TEXT SEGMENT:
-*-

She claimed she entered into a private "adoption" programme
A woman has been found guilty of kidnapping a newborn baby and raising her for 17 years before she was reunited with her family.
The accused had pleaded not guilty, saying she had been given the baby at a Cape Town railway station after entering into a private "adoption" programme.
But High Court judge John Hlophe told the 50-year-old woman: "You must have been the person who removed the child from hospital. Your story if anything is a fairy tale and the court rejects it with the contempt it deserves".
The accused, who cannot be named in order to protect the new identity of the kidnapped girl, remained grim-faced staring at the judge.
The girl's biological mother, Celeste Nurse, sobbed loudly as the verdict was delivered, and there were chants of "Yes! Yes!" from the public gallery.
The accused was denied bail and must return to court on May 30th for sentencing. She faces a minimum of five years in prison.
The girl's true identity was revealed last February, when her younger biological sister started attending the same school - and pupils pointed out her remarkable likeness to a final-year student.
The younger girl told her parents, who met the older girl and immediately thought she was their long-lost child, who they had named Zephany Joy Nurse.
They called the police, and DNA tests confirmed their suspicions.
Without realising, the Nurse family had been living within a couple of miles of their kidnapped daughter, celebrating her birthday every year and never giving up hope of one day finding her.
The girl's mother cried in court as she described how she woke up in the maternity ward of a Cape Town hospital to discover that her three-day-old baby had disappeared from her cot on March 30th 1997.
Witnesses said they saw an unknown woman in a nurse's uniform at the hospital around the time the girl vanished, and one of them picked out the accused at an identity parade.
The accused woman told an earlier court hearing that after a miscarriage in December 1996, she had paid a woman who promised her to find her a child to adopt.
The woman said that in April 1997 she was given a baby wrapped in a blanket at a station in Cape Town.
She had not told her husband about the miscarriage, and presented the baby to him as their own child, she told the court.

-*-

SOURCE DATA:
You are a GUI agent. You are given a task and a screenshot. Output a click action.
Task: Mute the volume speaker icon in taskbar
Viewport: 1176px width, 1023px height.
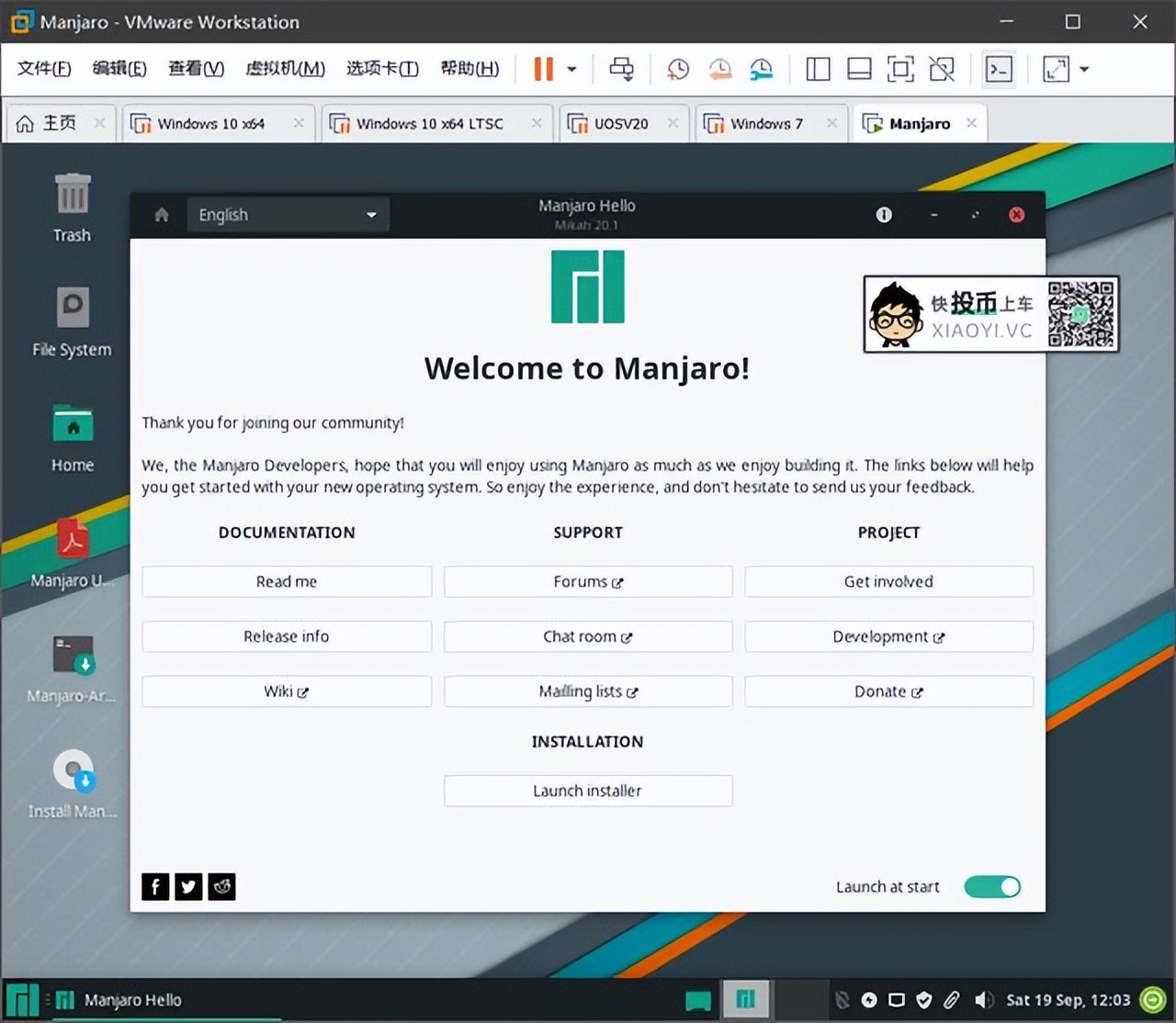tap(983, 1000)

-*-

BRIEF A:
Revise the kidnapping report between "But High Court" and "a final-year student.", inclusive, swapping "verdict" for "ruling".
BRIEF B:
Summarize the kidnapping report in two sentences.

TASK ANSWER A:
But High Court judge John Hlophe told the 50-year-old woman: "You must have been the person who removed the child from hospital. Your story if anything is a fairy tale and the court rejects it with the contempt it deserves".
The accused, who cannot be named in order to protect the new identity of the kidnapped girl, remained grim-faced staring at the judge.
The girl's biological mother, Celeste Nurse, sobbed loudly as the ruling was delivered, and there were chants of "Yes! Yes!" from the public gallery.
The accused was denied bail and must return to court on May 30th for sentencing. She faces a minimum of five years in prison.
The girl's true identity was revealed last February, when her younger biological sister started attending the same school - and pupils pointed out her remarkable likeness to a final-year student.

TASK ANSWER B:
A 50-year-old woman was found guilty of kidnapping a newborn from a Cape Town hospital in 1997 and raising her for 17 years; the judge rejected her claim that she received the baby at a railway station through a private "adoption" programme. The girl's identity came to light when her younger biological sister started at the same school and pupils noticed their likeness, after which DNA tests confirmed she was the Nurse family's daughter.